# Source document:

·····

Unread postby KaiserJeep » Tue 13 Mar 2018, 14:20:36

OK, I'm with you in everything you have said on this topic .... so far. But if you go all the way to "it takes a village", I am going to have an instinctive regurgitive reflex. But as long as we are talking about economics, infrastructure, and the other trappings of the US system that are explicitly defined and set forth in the US Constitution, I'm OK.

When you go past the Constitution, and talk about Federal government intrusion into Education, Property Rights, Gun Ownership, etc. I have problems.

Take Infrastructure. The InterState Highway system was a good idea when Eisenhower did it. The AMTRAK system was a good idea as well. Both should be combined into a new Federal Agency that builds a new transport system that might be rail or pavement or both, but which will pretty much end our dependance upon diesel fuel for critical transport from coast to coast. That needs to be done with 100% renewable energy.

Gun Rights is another topic. The only role the Federal Government should be playing is to enforce the 2nd Amendment, and restrain overzealous State gun legislation. If a Senabore or Congress Critter advocates gun control, they should be removed from office for violating the Oath of Office.

·····

# Stored data:

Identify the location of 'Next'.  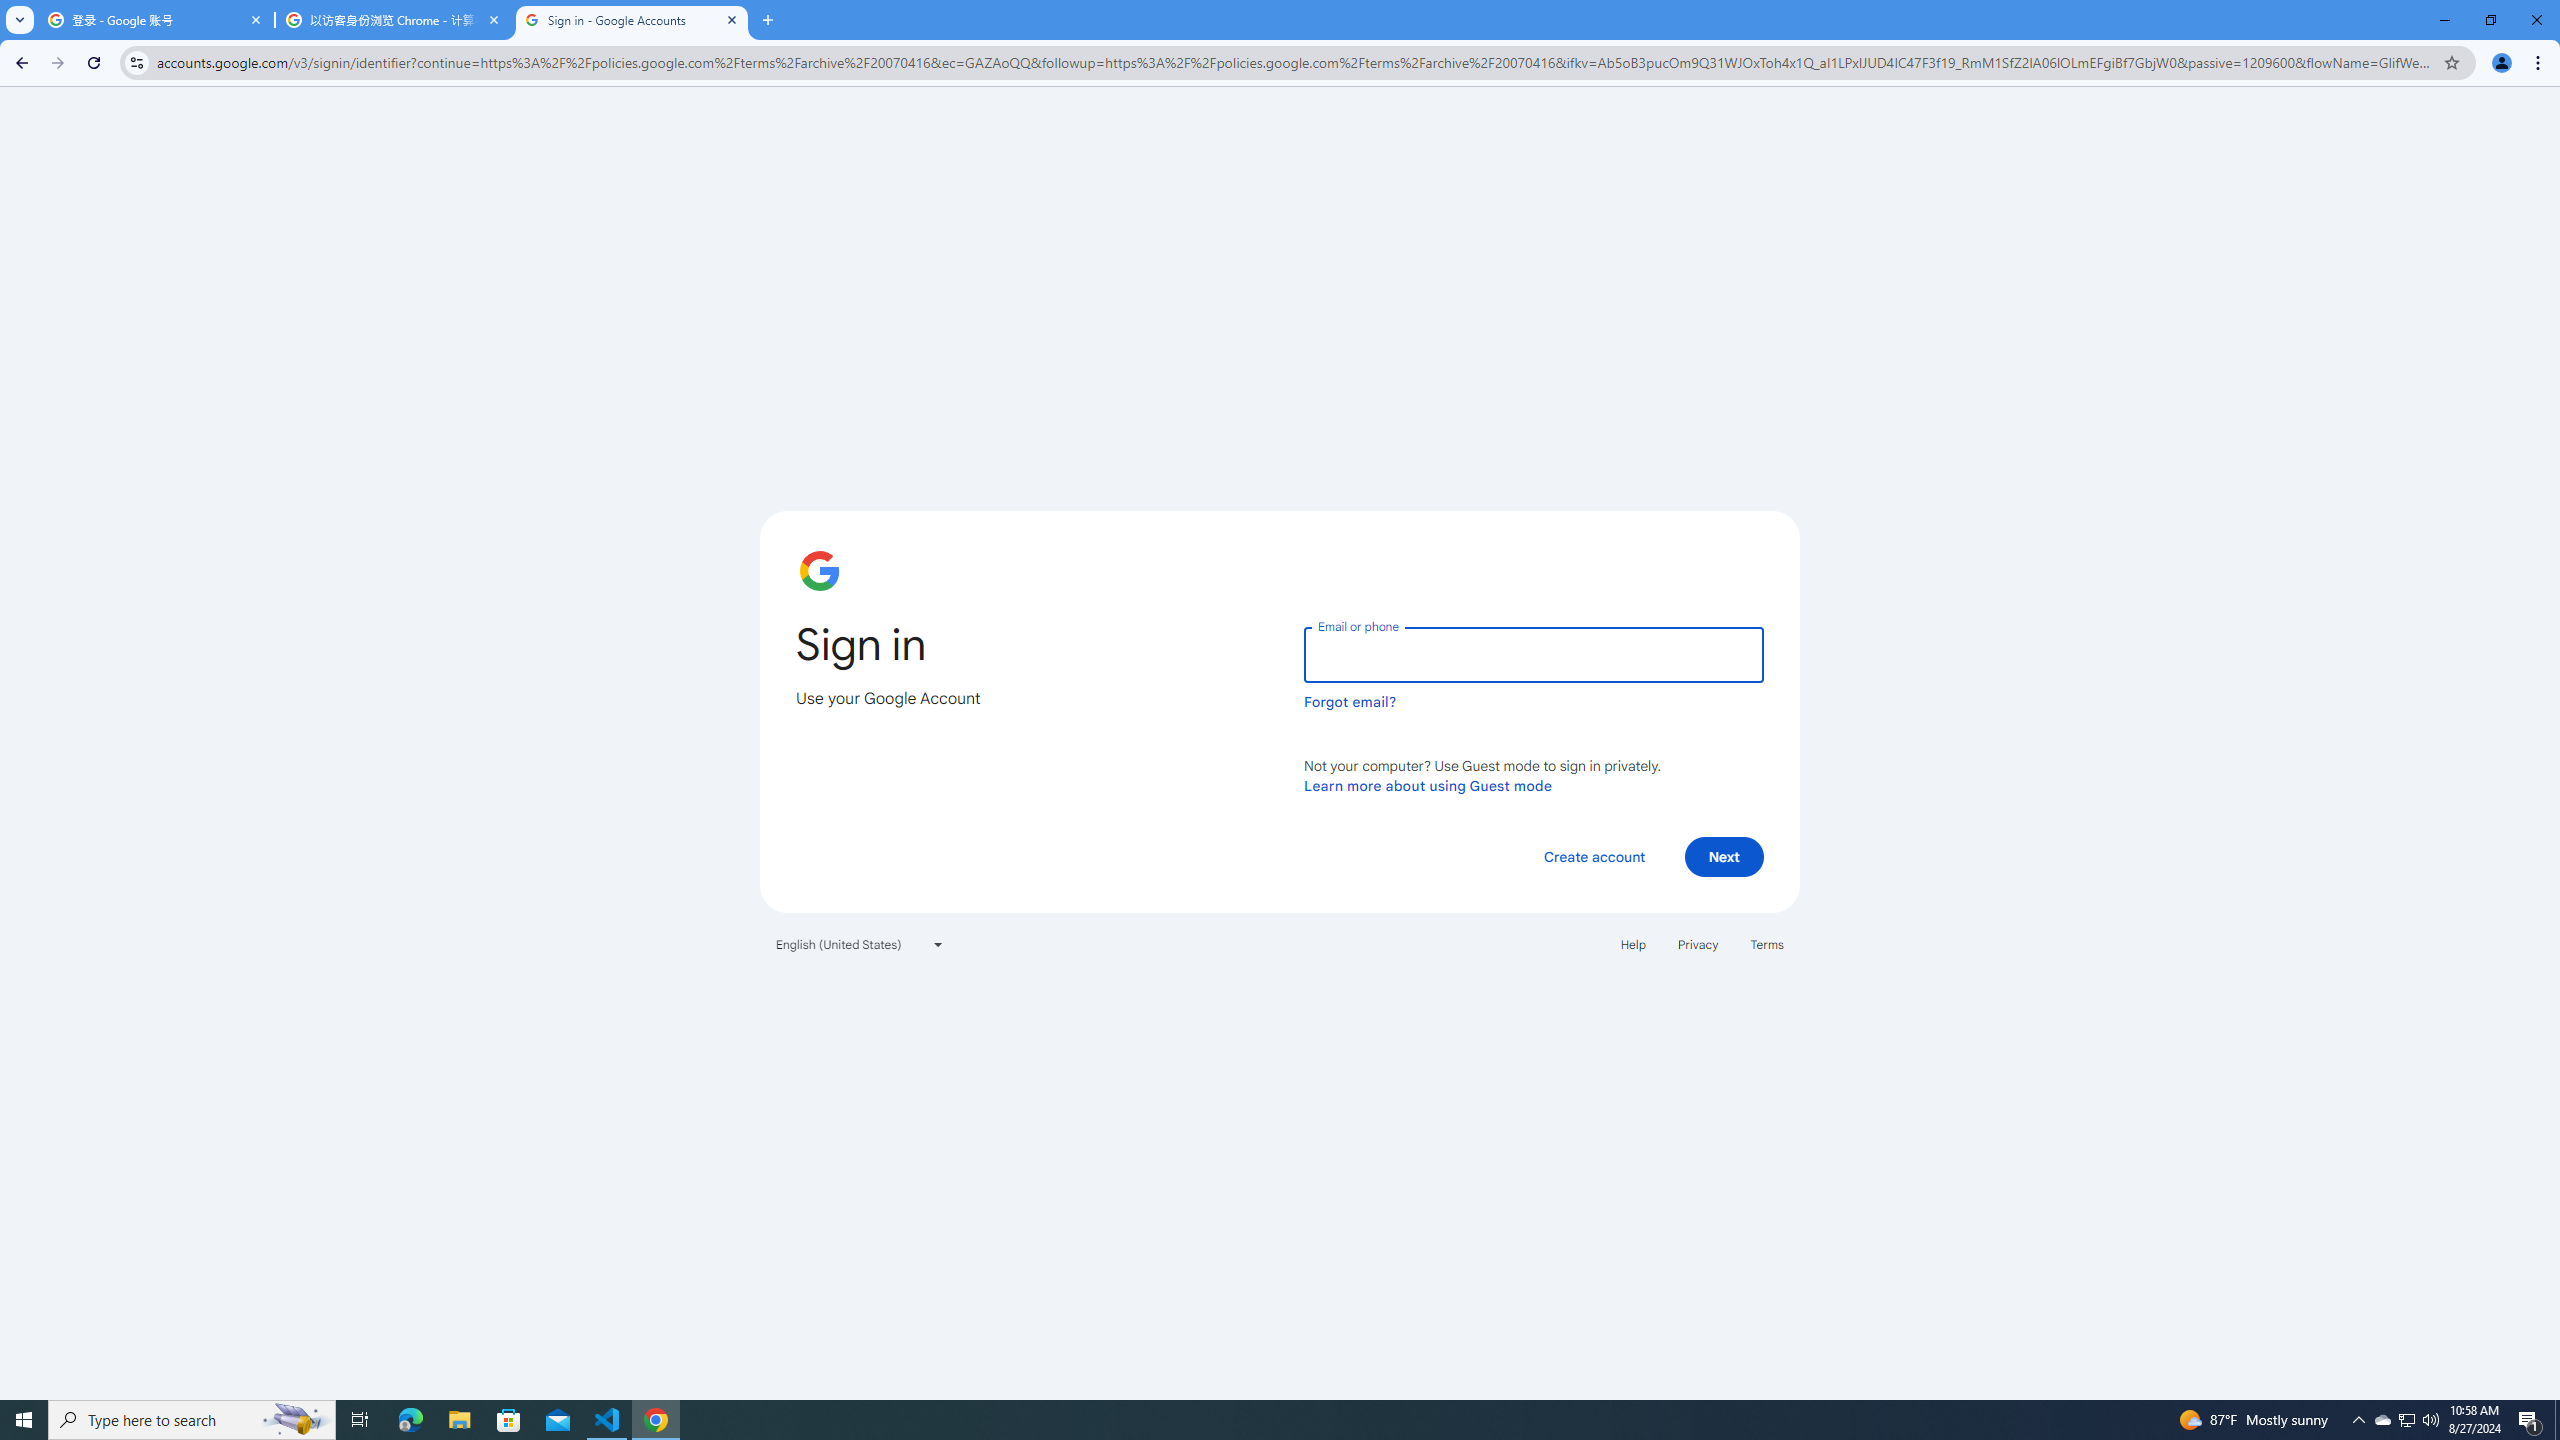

·····

# Explore the material:
A. According to the forum post about the Constitution and federal power, which two existing systems should be combined into a new Federal Agency?
B. Proceed with the forum post about the Constitution and federal power, starting after its final sentence.
The data has no connection to the forum post about the Constitution and federal power.

# Per-task outputs:
A. The InterState Highway system and the AMTRAK system.

B.
Foriegn Policy is an obvious Federal responsibility. But Interstate Commerce is a clause of the Constitution frequently abused.

Immigration and Customs is another abuse. The Federal Government should have 100% of the enforcement and bear all the costs. If a State interferes in this role, they should be slapped down hard.

When it comes to taxation, if the money is earned here in the US, the taxes belong to us. If a US company moves offshore, the Federal Government has no role in protecting US company assets in that other country. The taxes and the defense of assets belong to the country where they are located.

If that means the Middle East becomes a war torn Hellhole, that is what that means. It pretty much is anyway, I'm not convinced anything we can do in Afghanistan is worth our blood and money, for example.

None of these are new thoughts, are they? But a different perspective on existing thoughts.